A Probit Analysis of Determinants of Adoption of Improved Sorghum Technologies Among Farmers in Tanzania

  •  Thedy Gerald Kimbi    
  •  Essegbemon Akpo    
  •  Eliud Kongola    
  •  Chris O. Ojiewo    
  •  Ronnie Vernooy    
  •  Geoffrey Muricho    
  •  Justin Ringo    
  •  Gerald Alex Lukurugu    
  •  Rajeev Varshney    
  •  Ramadjita Tabo    


The adoption of improved sorghum technologies by smallholder farmers is still low in Tanzania. Many farmers fail to acquire quality inputs due to different underlying reasons. This article analyzes factors underlining the adoption of improved technologies among sorghum farmers in Tanzania and evaluates profitability of grain production.
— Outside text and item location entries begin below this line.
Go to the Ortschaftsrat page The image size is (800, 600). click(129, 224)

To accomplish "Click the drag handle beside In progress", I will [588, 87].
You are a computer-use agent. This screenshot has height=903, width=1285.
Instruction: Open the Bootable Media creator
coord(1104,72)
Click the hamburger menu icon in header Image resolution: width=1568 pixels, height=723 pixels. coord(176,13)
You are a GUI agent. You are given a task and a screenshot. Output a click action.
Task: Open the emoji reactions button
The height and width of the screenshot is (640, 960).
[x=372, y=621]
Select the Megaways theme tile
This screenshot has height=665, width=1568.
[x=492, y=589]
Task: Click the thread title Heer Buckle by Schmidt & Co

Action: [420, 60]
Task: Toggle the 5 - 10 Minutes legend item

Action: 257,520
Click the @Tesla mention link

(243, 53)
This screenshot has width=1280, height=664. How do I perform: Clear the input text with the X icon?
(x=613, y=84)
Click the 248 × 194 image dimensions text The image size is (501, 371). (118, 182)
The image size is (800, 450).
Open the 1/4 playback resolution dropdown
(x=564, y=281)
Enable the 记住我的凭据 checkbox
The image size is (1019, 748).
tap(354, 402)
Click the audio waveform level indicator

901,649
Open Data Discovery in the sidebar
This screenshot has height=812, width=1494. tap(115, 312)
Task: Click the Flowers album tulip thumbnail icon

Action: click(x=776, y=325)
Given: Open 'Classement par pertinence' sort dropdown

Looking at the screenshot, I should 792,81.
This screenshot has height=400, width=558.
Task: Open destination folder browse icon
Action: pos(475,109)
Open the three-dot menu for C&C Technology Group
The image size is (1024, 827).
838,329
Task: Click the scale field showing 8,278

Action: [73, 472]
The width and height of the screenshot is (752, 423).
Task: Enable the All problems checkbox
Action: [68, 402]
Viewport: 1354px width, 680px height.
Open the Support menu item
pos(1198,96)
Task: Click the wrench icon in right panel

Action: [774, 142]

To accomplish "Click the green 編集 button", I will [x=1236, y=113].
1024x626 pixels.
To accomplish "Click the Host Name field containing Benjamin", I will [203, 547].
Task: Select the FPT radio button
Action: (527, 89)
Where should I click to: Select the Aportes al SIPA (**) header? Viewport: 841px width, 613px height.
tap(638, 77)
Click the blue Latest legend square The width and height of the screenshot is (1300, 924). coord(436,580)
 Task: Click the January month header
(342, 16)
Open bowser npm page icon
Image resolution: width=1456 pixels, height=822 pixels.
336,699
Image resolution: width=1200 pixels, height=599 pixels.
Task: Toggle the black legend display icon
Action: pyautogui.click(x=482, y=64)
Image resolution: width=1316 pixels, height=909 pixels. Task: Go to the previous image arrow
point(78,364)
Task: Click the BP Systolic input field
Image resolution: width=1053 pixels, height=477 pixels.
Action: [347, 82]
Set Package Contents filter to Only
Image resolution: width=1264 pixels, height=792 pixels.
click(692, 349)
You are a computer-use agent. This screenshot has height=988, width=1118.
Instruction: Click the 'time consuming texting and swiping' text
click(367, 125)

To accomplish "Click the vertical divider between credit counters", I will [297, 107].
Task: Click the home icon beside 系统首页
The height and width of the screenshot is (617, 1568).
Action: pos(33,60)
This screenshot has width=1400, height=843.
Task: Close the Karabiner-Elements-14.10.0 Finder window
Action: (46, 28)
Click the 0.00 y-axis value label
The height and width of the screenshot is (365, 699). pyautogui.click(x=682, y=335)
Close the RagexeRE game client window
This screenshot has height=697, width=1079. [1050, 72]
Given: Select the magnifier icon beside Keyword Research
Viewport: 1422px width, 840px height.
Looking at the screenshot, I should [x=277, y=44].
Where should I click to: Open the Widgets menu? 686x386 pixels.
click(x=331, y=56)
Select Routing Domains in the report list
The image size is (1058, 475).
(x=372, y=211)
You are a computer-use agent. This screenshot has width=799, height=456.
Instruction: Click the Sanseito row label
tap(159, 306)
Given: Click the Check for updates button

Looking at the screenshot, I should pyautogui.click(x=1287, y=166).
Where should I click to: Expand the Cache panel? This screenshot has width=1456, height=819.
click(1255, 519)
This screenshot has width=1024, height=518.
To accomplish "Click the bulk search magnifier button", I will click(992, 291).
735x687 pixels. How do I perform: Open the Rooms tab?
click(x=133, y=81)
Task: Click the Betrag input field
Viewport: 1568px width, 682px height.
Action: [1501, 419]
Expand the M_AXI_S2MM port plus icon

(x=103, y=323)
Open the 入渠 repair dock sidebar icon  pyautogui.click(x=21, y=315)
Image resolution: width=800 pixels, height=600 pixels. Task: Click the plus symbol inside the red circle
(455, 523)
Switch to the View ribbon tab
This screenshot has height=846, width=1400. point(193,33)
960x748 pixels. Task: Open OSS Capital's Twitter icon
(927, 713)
A total of 212 individual farmers were interviewed through structured questionnaires from nine districts. Data were analyzed using descriptive statistics, probit regression model and gross margin analysis. Results show that 39.2%, 26.5%, 16.9%, 8.4% and 7.2% of sorghum farmers adopted seeds of improved varieties, insecticides, inorganic fertilizers, threshing machine and optimum seed rate, respectively. Probit estimates indicated that age, sex, number of years in school, group membership, farm size, availability of free seeds, seed accessibility, grain market accessibility and grain market price were the significant factors influencing adoption of these technologies. Adopters obtained higher profitability (822,288 Tshs/ha) than non-adopters (374,363 Tshs/ha) of improved varieties. Further policy actions are needed to improve determinants of adoption, breeding technologies and accessibility of agricultural inputs to ensure benefits to farmers and the sorghum sub-sector.